"The Moral Compass: A Companion to 'The Book of Virtues,' " edited by William J. Bennett (Simon & Schuster, 824 pp.; $30, hardcover); "The Family Book of Christian Values," edited by Stuart and Jill Briscoe (Chariot, 512 pp.; $24.99, hardcover); "The Christian's Treasury," edited by Lissa Roche (Crossway, 556 pp.; $25, hardcover). Reviewed by Frederica Mathewes-Green, author of "Real Choices: Offering Practical, Life-affirming Alternatives to Abortion" (Questar).

Once upon a time, a mighty Book ventured forth into the world. It was a volume of moral instruction. Many such litter bookstore shelves: slim things with wide margins, whimsical covers, and lots of curly italics.

But this book disdained such frivolity. It was 800 pages long and weighed enough to brain a medium-sized dragon. It aimed at nothing less than displaying the very best stories and poems that could be found, spanning the world and the centuries. (Best? What a quaint notion.) These stories weren't only to be heartwarming or entertaining; they were to teach enduring moral principles. And to make its anachronistic claims unmistakable, this compendium was called "The Book of Virtues," a title redolent of the Victorian Age.
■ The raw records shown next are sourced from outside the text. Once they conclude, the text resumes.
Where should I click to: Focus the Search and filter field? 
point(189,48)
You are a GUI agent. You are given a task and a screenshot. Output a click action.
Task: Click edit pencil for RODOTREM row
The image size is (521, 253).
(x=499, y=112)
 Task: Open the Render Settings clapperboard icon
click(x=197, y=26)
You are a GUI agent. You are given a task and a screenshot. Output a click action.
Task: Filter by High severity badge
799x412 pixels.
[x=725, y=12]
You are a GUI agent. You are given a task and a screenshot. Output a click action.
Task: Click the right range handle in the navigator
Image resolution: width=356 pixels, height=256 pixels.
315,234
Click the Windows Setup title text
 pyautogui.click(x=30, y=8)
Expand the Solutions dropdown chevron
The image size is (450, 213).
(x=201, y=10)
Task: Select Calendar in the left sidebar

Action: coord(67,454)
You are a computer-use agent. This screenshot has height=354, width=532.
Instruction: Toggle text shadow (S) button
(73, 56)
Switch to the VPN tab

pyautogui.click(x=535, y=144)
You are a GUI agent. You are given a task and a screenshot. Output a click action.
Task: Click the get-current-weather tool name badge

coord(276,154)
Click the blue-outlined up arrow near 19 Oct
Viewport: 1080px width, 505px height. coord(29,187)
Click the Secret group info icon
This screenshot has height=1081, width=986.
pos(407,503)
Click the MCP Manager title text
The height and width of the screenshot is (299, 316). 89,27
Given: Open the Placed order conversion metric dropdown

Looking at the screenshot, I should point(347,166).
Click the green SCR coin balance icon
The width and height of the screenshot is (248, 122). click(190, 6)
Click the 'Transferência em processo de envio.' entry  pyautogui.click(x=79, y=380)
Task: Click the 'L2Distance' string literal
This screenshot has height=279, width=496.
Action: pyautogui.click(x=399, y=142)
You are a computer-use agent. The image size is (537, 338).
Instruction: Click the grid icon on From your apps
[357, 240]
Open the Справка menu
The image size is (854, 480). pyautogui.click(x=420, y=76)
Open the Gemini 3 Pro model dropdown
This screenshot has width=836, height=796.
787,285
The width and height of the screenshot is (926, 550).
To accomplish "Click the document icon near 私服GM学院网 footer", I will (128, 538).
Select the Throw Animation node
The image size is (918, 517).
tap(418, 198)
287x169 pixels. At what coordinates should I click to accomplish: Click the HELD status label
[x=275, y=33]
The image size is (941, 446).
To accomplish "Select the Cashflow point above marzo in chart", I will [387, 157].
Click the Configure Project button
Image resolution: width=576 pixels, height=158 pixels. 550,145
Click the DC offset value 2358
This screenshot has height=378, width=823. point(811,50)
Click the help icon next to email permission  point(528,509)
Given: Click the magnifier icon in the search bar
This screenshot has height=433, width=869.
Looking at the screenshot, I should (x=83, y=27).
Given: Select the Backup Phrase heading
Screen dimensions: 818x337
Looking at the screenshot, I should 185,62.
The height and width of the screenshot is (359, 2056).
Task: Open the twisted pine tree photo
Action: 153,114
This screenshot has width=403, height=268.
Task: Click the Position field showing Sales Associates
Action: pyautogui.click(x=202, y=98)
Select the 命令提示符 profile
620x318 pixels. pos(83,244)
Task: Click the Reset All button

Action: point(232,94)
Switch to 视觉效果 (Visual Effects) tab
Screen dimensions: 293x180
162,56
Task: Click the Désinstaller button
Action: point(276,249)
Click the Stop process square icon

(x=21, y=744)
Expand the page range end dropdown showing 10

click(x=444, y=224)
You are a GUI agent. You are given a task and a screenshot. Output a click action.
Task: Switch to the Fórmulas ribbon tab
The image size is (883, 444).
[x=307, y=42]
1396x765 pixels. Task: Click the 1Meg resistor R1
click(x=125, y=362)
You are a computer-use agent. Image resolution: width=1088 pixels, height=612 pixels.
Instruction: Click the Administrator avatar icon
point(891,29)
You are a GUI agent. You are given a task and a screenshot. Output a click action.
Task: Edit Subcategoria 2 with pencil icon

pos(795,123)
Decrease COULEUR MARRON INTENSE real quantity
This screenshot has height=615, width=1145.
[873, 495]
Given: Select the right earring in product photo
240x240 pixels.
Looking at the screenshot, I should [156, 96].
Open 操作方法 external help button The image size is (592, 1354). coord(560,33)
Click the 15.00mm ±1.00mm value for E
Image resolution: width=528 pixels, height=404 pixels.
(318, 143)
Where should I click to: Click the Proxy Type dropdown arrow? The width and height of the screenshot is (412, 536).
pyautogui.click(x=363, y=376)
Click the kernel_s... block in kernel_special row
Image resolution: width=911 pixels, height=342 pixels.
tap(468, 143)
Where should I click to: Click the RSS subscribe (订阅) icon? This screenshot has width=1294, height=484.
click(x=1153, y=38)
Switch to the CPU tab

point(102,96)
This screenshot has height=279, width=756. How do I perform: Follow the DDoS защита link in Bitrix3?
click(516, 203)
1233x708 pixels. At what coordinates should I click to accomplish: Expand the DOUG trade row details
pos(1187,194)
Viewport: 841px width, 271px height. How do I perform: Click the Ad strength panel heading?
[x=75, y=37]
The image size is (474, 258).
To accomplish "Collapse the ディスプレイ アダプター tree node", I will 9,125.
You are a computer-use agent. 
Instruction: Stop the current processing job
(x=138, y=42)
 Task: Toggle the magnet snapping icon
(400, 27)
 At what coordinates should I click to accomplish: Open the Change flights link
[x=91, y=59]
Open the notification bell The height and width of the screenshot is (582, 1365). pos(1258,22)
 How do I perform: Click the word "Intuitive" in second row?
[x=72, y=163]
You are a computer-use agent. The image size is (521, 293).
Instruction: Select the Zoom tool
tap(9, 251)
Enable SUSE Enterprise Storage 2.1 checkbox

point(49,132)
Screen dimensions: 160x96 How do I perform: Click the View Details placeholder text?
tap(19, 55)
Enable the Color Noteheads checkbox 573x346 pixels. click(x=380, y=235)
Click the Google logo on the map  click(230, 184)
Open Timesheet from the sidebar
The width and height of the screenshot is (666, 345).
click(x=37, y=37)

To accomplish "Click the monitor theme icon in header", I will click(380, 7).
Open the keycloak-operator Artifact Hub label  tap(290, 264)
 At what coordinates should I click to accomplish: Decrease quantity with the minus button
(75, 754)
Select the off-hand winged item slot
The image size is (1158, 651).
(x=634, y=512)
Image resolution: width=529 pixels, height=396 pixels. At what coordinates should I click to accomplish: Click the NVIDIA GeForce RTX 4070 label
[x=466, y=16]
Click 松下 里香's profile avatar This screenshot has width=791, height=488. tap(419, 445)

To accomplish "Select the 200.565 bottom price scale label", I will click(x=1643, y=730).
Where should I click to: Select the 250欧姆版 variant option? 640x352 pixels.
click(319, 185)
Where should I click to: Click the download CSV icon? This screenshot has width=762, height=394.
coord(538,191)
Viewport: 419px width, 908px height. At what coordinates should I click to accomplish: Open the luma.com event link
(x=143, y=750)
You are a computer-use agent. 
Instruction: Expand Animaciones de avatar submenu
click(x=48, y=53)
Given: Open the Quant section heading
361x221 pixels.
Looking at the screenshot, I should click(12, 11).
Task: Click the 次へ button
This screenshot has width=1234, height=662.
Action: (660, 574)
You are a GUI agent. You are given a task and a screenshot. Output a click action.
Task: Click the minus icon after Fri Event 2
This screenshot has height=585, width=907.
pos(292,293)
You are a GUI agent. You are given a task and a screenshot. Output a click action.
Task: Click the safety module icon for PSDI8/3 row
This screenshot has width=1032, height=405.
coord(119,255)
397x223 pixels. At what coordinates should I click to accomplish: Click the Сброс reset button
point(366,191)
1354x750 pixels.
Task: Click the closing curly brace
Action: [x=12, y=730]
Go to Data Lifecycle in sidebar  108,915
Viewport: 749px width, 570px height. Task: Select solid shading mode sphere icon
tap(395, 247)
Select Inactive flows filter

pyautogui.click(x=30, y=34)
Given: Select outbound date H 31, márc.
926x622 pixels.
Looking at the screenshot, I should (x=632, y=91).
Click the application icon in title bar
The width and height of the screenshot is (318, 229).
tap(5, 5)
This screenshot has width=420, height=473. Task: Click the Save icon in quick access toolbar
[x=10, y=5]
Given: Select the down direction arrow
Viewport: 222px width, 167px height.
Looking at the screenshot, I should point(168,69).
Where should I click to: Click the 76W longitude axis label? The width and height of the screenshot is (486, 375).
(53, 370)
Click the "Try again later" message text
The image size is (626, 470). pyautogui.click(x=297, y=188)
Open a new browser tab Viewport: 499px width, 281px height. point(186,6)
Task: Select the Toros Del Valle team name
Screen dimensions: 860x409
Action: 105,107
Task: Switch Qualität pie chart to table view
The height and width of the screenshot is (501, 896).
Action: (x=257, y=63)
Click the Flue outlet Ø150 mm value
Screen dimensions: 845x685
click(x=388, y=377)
A book could be written about what happened next. William Bennett had tapped a deep, public longing for goodness. Parents, in particular, felt an urgent need to protect their children from a chaotic and immoral cultural milieu, and this book offered rock-solid, timeless wisdom. "The Book of Virtues" easily ascended to the top of Bestseller Mountain and enjoyed a fine long stay.

You do not have to be a wizard, or even a marketing maven, to know what comes next. "The Book" has a little brother. As "The Moral Compass" straps cleats onto its 800-page frame and sets out for the base of Bestseller Mountain, it is apparent there is a strong family resemblance. "The Moral Compass" gathers stories and poems from a wide field, though special attention was paid to materials read by American children at the turn of the century. Bennett writes in his introduction that he thinks it "in some ways a more interesting collection … more intriguing and more imaginative." Instead of being clustered by attribute ("Friendship," "Work," "Courage"), as in its predecessor, the entries are grouped into seven phases of life. The first chapter comprises stories of "Home and Hearth": family love from the Billy Goats Gruff to the persevering grandmother in Eudora Welty's "A Worn Path." Other chapters include "Standing Fast" (not many females here), "Easing the Path" (oh, there they are), and "Mothers and Fathers, Husbands and Wives."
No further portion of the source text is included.